What the task requires: Reproduce every line of the following material verbatim, without any alteration.

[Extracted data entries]
· · · ·
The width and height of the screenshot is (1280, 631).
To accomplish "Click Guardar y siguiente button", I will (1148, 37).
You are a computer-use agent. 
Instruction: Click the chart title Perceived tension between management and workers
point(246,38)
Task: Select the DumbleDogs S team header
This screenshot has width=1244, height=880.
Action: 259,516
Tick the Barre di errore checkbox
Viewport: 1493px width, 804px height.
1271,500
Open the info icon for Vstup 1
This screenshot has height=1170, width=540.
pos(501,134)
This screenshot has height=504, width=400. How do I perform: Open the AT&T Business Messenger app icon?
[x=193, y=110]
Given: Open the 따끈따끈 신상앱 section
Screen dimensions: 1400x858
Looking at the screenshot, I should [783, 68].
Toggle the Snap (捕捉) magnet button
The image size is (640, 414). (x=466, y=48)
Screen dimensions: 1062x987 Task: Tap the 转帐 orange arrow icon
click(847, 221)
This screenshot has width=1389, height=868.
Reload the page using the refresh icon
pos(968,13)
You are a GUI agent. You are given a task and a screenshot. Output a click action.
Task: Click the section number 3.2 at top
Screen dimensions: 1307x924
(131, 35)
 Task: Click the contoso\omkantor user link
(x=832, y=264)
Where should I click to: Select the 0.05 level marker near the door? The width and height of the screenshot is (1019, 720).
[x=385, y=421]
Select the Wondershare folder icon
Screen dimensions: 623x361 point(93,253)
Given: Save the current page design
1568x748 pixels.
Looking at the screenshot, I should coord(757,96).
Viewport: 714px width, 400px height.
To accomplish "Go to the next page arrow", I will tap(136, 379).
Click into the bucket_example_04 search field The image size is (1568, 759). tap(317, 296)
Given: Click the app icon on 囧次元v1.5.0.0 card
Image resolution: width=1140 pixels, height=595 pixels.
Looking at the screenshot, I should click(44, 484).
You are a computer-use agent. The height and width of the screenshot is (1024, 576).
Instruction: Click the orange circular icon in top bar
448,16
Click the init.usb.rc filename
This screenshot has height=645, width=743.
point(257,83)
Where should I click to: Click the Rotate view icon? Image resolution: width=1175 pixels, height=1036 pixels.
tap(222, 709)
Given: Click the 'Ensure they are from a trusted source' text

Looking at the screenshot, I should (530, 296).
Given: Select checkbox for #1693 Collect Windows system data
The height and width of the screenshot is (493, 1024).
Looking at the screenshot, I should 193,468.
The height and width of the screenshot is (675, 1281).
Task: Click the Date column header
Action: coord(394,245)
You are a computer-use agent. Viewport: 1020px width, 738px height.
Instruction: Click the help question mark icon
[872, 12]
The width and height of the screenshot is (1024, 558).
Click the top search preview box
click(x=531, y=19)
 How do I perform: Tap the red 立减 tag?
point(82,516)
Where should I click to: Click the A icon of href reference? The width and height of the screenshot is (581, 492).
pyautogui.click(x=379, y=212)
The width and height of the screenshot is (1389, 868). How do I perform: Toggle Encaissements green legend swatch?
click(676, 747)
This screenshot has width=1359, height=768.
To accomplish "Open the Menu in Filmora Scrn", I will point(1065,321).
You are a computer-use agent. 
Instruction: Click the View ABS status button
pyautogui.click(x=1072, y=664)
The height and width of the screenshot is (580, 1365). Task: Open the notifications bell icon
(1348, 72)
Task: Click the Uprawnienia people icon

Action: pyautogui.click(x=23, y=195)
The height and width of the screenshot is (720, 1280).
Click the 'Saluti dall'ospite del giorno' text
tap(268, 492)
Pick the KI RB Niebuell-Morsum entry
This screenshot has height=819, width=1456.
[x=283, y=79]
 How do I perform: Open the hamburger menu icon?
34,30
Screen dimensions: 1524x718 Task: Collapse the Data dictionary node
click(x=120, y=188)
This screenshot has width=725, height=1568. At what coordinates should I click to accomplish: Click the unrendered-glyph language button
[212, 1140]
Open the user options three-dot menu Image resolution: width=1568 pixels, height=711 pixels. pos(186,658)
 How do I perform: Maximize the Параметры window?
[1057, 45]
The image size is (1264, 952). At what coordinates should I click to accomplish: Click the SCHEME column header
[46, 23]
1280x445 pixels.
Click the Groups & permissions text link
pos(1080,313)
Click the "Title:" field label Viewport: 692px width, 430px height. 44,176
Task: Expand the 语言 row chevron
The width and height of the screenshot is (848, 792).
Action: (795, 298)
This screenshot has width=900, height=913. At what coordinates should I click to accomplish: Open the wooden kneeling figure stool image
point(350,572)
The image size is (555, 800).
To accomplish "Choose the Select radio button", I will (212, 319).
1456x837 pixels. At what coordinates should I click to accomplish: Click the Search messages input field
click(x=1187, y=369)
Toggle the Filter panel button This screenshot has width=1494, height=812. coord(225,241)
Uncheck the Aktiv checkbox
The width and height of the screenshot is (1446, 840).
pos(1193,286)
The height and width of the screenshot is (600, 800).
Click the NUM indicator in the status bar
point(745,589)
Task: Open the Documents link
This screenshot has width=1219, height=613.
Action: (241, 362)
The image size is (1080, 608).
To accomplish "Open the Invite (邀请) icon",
· · · ·
Exercise result:
The width and height of the screenshot is (1280, 631).
To accomplish "Click Guardar y siguiente button", I will (1148, 37).
You are a computer-use agent. 
Instruction: Click the chart title Perceived tension between management and workers
point(246,38)
Task: Select the DumbleDogs S team header
This screenshot has width=1244, height=880.
Action: 259,516
Tick the Barre di errore checkbox
Viewport: 1493px width, 804px height.
1271,500
Open the info icon for Vstup 1
This screenshot has height=1170, width=540.
pos(501,134)
This screenshot has height=504, width=400. How do I perform: Open the AT&T Business Messenger app icon?
[x=193, y=110]
Given: Open the 따끈따끈 신상앱 section
Screen dimensions: 1400x858
Looking at the screenshot, I should [783, 68].
Toggle the Snap (捕捉) magnet button
The image size is (640, 414). (x=466, y=48)
Screen dimensions: 1062x987 Task: Tap the 转帐 orange arrow icon
click(847, 221)
This screenshot has width=1389, height=868.
Reload the page using the refresh icon
pos(968,13)
You are a GUI agent. You are given a task and a screenshot. Output a click action.
Task: Click the section number 3.2 at top
Screen dimensions: 1307x924
(131, 35)
 Task: Click the contoso\omkantor user link
(x=832, y=264)
Where should I click to: Select the 0.05 level marker near the door? The width and height of the screenshot is (1019, 720).
[x=385, y=421]
Select the Wondershare folder icon
Screen dimensions: 623x361 point(93,253)
Given: Save the current page design
1568x748 pixels.
Looking at the screenshot, I should coord(757,96).
Viewport: 714px width, 400px height.
To accomplish "Go to the next page arrow", I will tap(136, 379).
Click into the bucket_example_04 search field The image size is (1568, 759). tap(317, 296)
Given: Click the app icon on 囧次元v1.5.0.0 card
Image resolution: width=1140 pixels, height=595 pixels.
Looking at the screenshot, I should click(44, 484).
You are a computer-use agent. The height and width of the screenshot is (1024, 576).
Instruction: Click the orange circular icon in top bar
448,16
Click the init.usb.rc filename
This screenshot has height=645, width=743.
point(257,83)
Where should I click to: Click the Rotate view icon? Image resolution: width=1175 pixels, height=1036 pixels.
tap(222, 709)
Given: Click the 'Ensure they are from a trusted source' text

Looking at the screenshot, I should (530, 296).
Given: Select checkbox for #1693 Collect Windows system data
The height and width of the screenshot is (493, 1024).
Looking at the screenshot, I should 193,468.
The height and width of the screenshot is (675, 1281).
Task: Click the Date column header
Action: coord(394,245)
You are a computer-use agent. Viewport: 1020px width, 738px height.
Instruction: Click the help question mark icon
[872, 12]
The width and height of the screenshot is (1024, 558).
Click the top search preview box
click(x=531, y=19)
 How do I perform: Tap the red 立减 tag?
point(82,516)
Where should I click to: Click the A icon of href reference? The width and height of the screenshot is (581, 492).
pyautogui.click(x=379, y=212)
The width and height of the screenshot is (1389, 868). How do I perform: Toggle Encaissements green legend swatch?
click(676, 747)
This screenshot has width=1359, height=768.
To accomplish "Open the Menu in Filmora Scrn", I will point(1065,321).
You are a computer-use agent. 
Instruction: Click the View ABS status button
pyautogui.click(x=1072, y=664)
The height and width of the screenshot is (580, 1365). Task: Open the notifications bell icon
(1348, 72)
Task: Click the Uprawnienia people icon

Action: pyautogui.click(x=23, y=195)
The height and width of the screenshot is (720, 1280).
Click the 'Saluti dall'ospite del giorno' text
tap(268, 492)
Pick the KI RB Niebuell-Morsum entry
This screenshot has height=819, width=1456.
[x=283, y=79]
 How do I perform: Open the hamburger menu icon?
34,30
Screen dimensions: 1524x718 Task: Collapse the Data dictionary node
click(x=120, y=188)
This screenshot has width=725, height=1568. At what coordinates should I click to accomplish: Click the unrendered-glyph language button
[212, 1140]
Open the user options three-dot menu Image resolution: width=1568 pixels, height=711 pixels. pos(186,658)
 How do I perform: Maximize the Параметры window?
[1057, 45]
The image size is (1264, 952). At what coordinates should I click to accomplish: Click the SCHEME column header
[46, 23]
1280x445 pixels.
Click the Groups & permissions text link
pos(1080,313)
Click the "Title:" field label Viewport: 692px width, 430px height. 44,176
Task: Expand the 语言 row chevron
The width and height of the screenshot is (848, 792).
Action: (795, 298)
This screenshot has width=900, height=913. At what coordinates should I click to accomplish: Open the wooden kneeling figure stool image
point(350,572)
The image size is (555, 800).
To accomplish "Choose the Select radio button", I will (212, 319).
1456x837 pixels. At what coordinates should I click to accomplish: Click the Search messages input field
click(x=1187, y=369)
Toggle the Filter panel button This screenshot has width=1494, height=812. coord(225,241)
Uncheck the Aktiv checkbox
The width and height of the screenshot is (1446, 840).
pos(1193,286)
The height and width of the screenshot is (600, 800).
Click the NUM indicator in the status bar
point(745,589)
Task: Open the Documents link
This screenshot has width=1219, height=613.
Action: (241, 362)
The image size is (1080, 608).
To accomplish "Open the Invite (邀请) icon",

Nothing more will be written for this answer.